Copy out the listing below, swapping every "screenshot" for "screen capture" and changing nothing else. Leave the pictures out of your copy.

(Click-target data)

^^^^^^^^^^^^^^^^

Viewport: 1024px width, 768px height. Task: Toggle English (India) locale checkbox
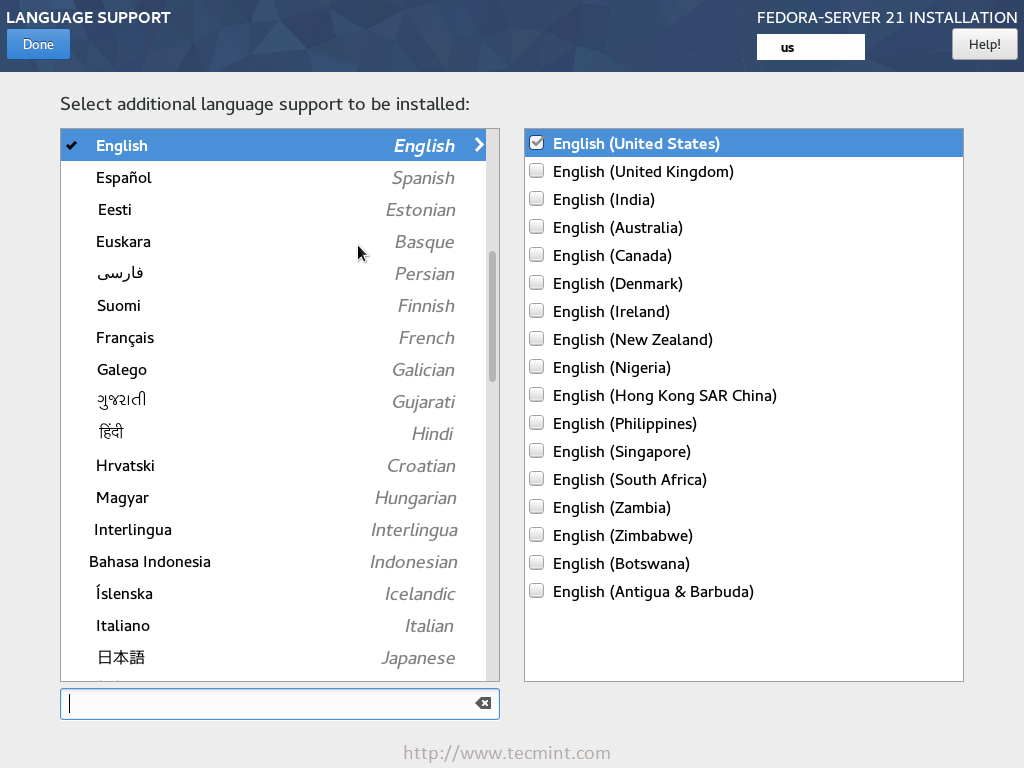(x=537, y=199)
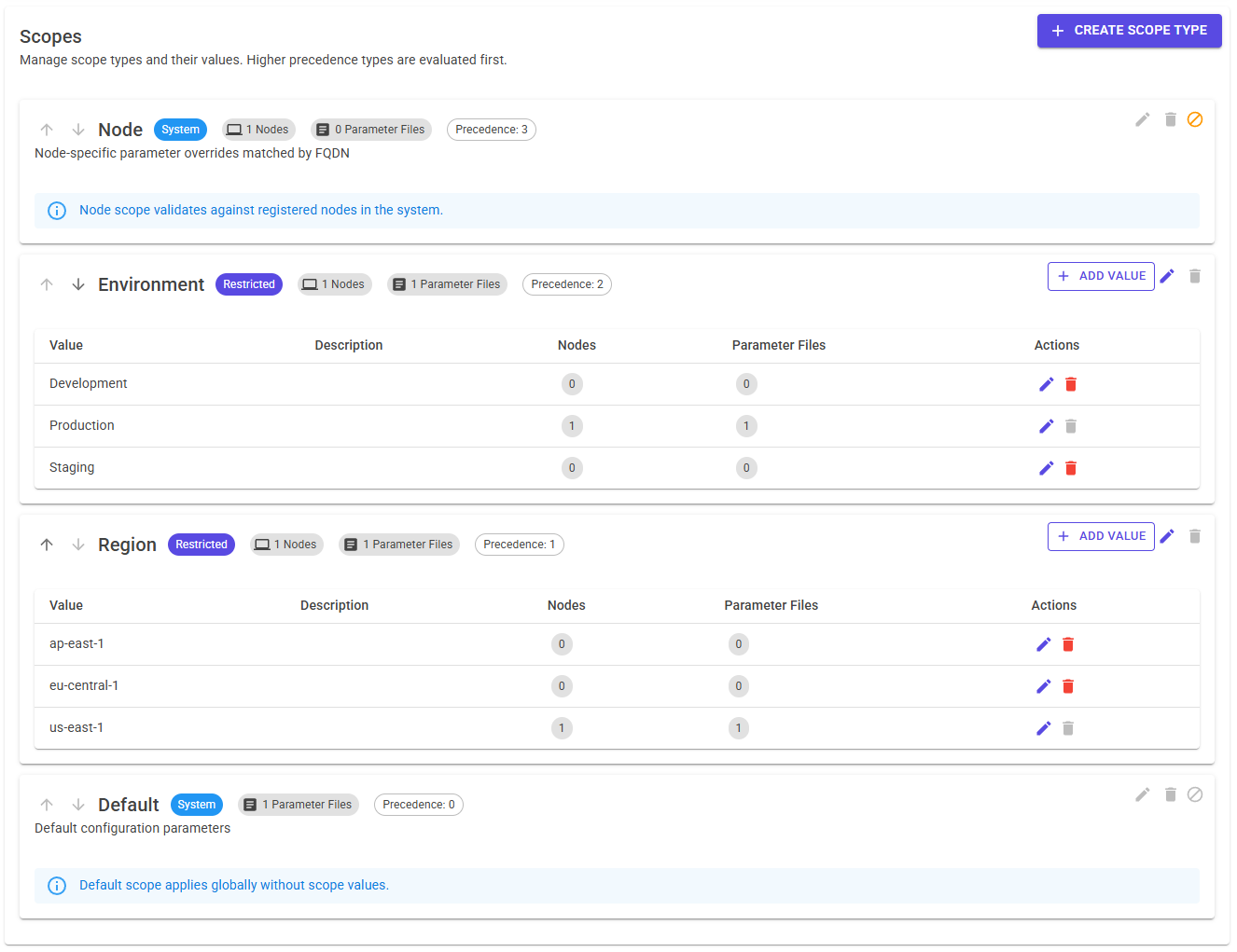Delete the eu-central-1 region value
Image resolution: width=1237 pixels, height=952 pixels.
point(1068,685)
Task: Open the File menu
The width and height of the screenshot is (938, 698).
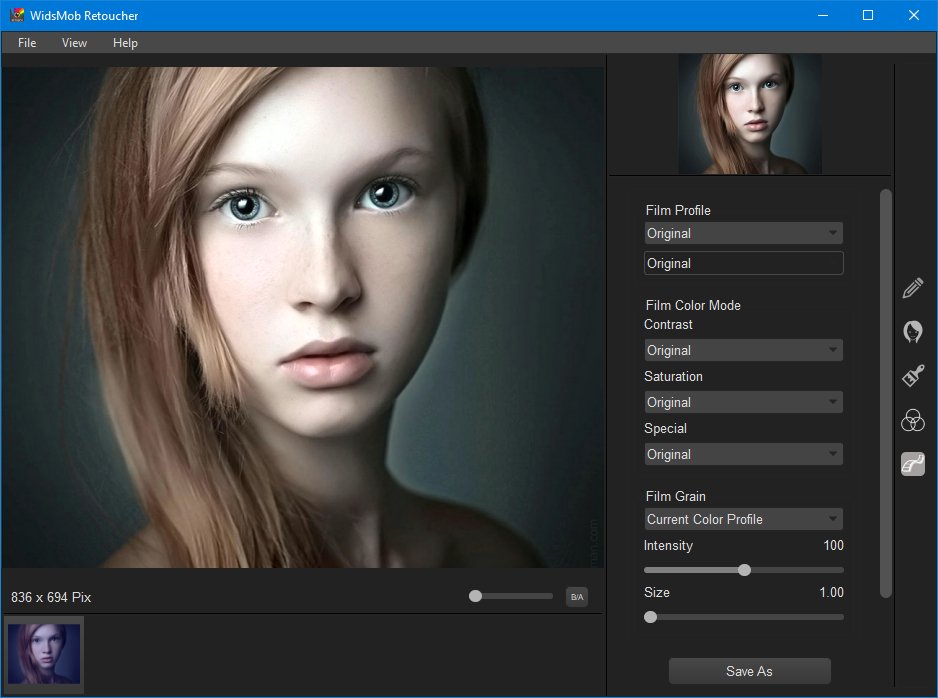Action: 27,43
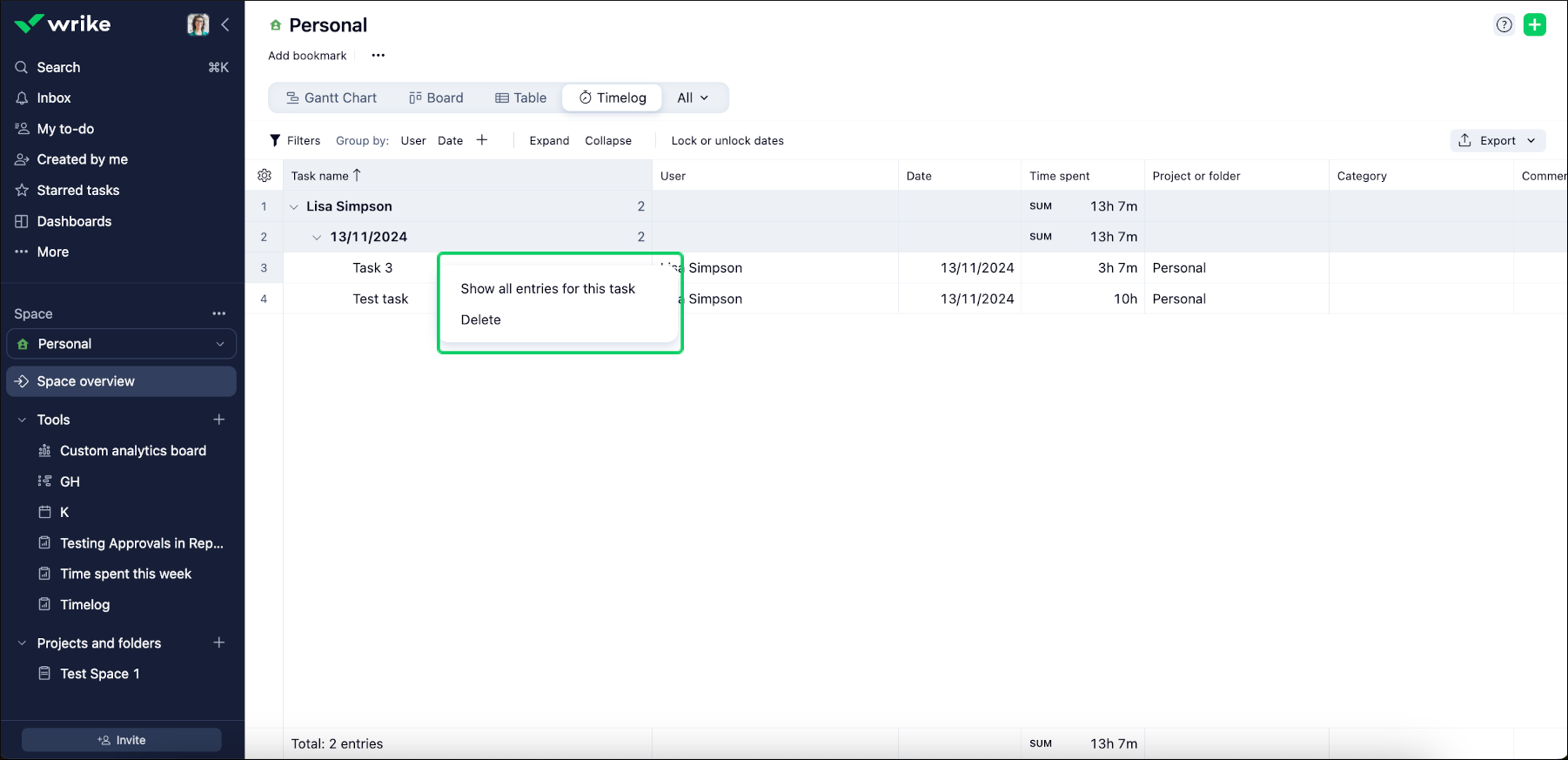
Task: Add a new grouping with plus icon
Action: [482, 140]
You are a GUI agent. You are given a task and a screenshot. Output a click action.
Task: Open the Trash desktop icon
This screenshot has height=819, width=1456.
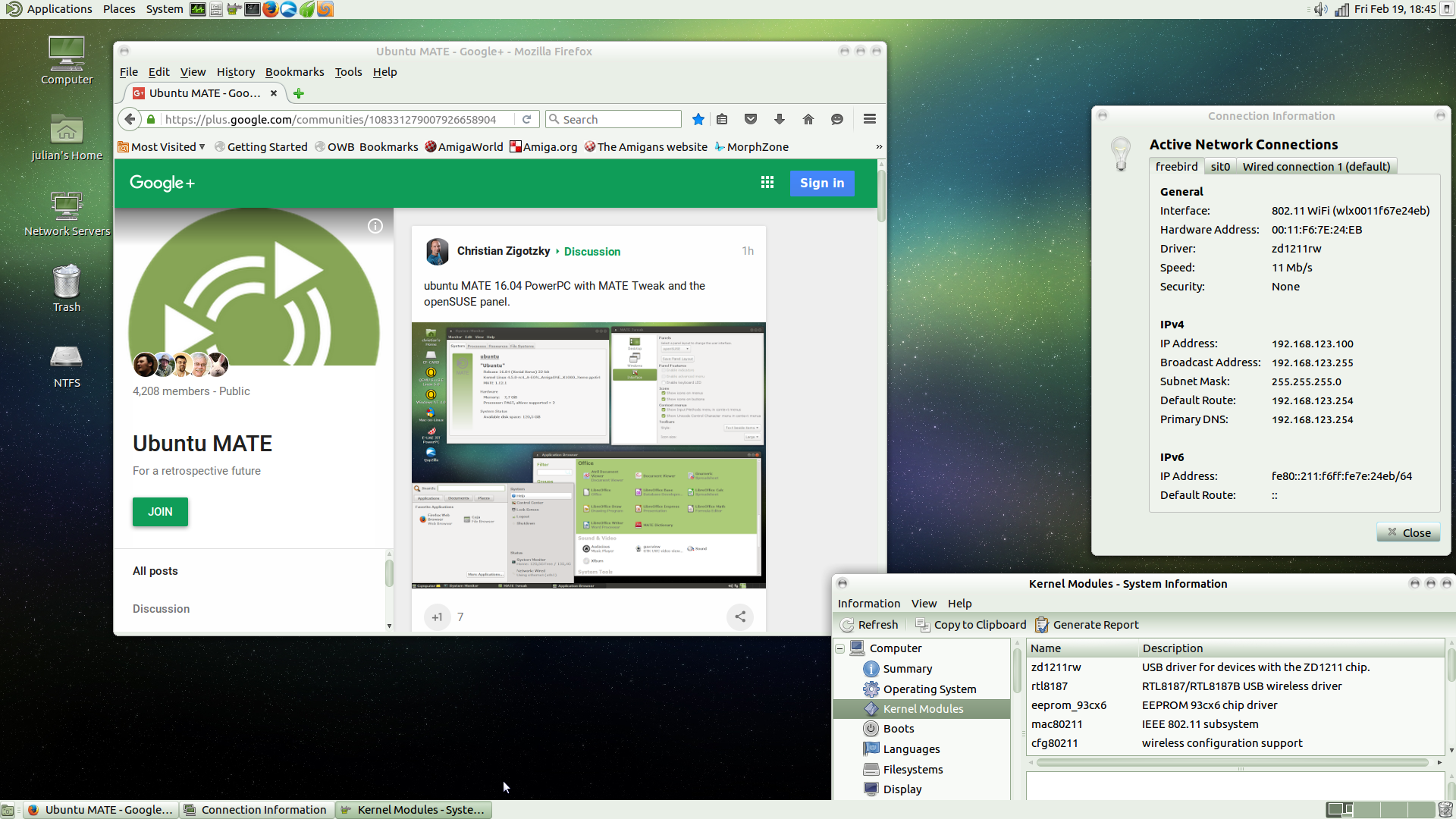tap(67, 287)
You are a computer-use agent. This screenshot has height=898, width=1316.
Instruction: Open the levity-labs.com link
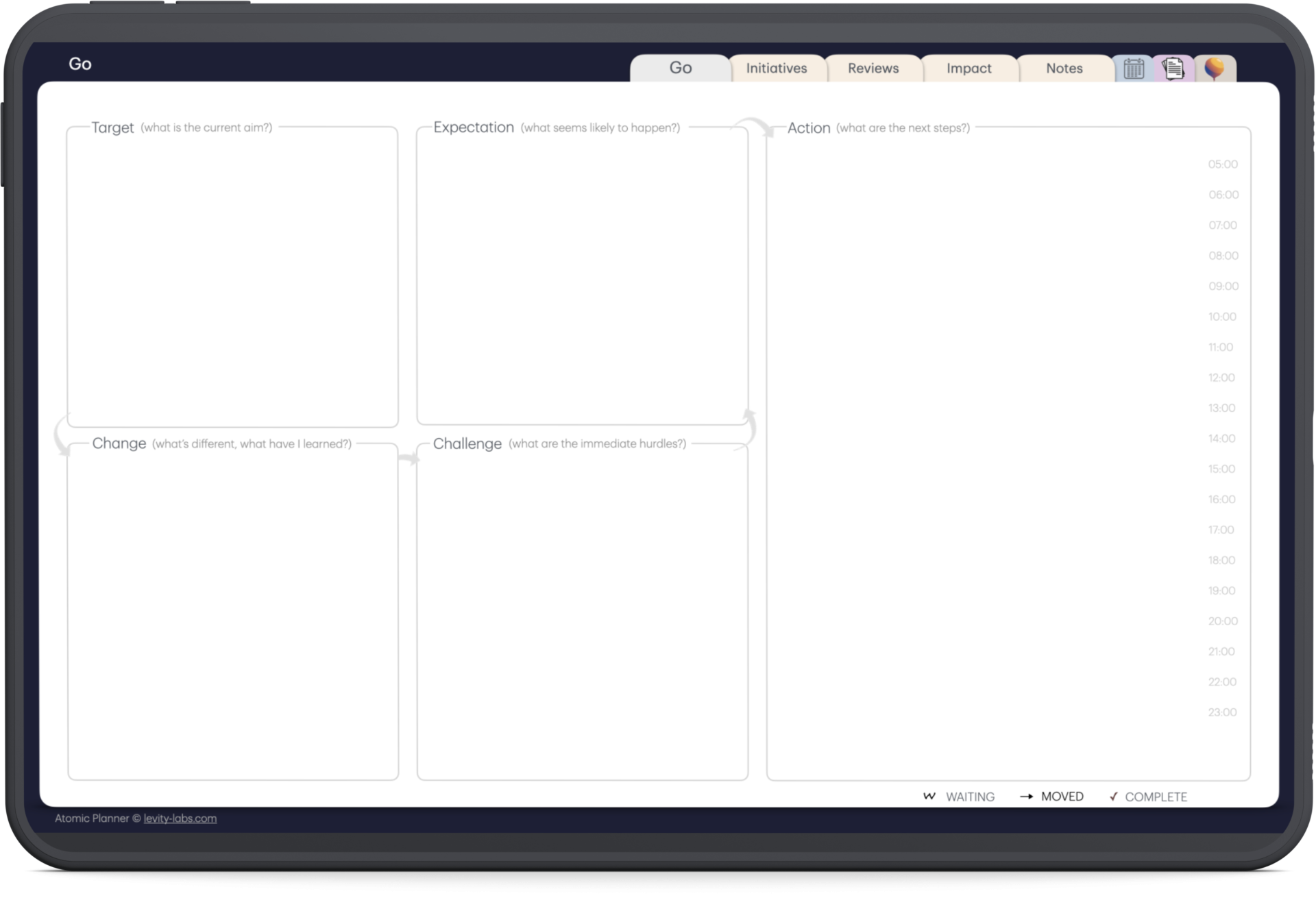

^^^^^^^^^^^^^^^^

WORKED SOLUTION »
Viewport: 1024px width, 768px height. Task: Toggle English (India) locale checkbox
(x=537, y=199)
Delete the eu-central-1 region value
Image resolution: width=1237 pixels, height=952 pixels.
point(1068,685)
Task: Open the File menu
The width and height of the screen capture is (938, 698).
Action: 27,43
Task: Add a new grouping with plus icon
Action: [482, 140]
You are a GUI agent. You are given a task and a screen capture. Output a click action.
Task: Open the Trash desktop icon
This screen capture has height=819, width=1456.
tap(67, 287)
You are a computer-use agent. This screen capture has height=898, width=1316.
Instruction: Open the levity-labs.com link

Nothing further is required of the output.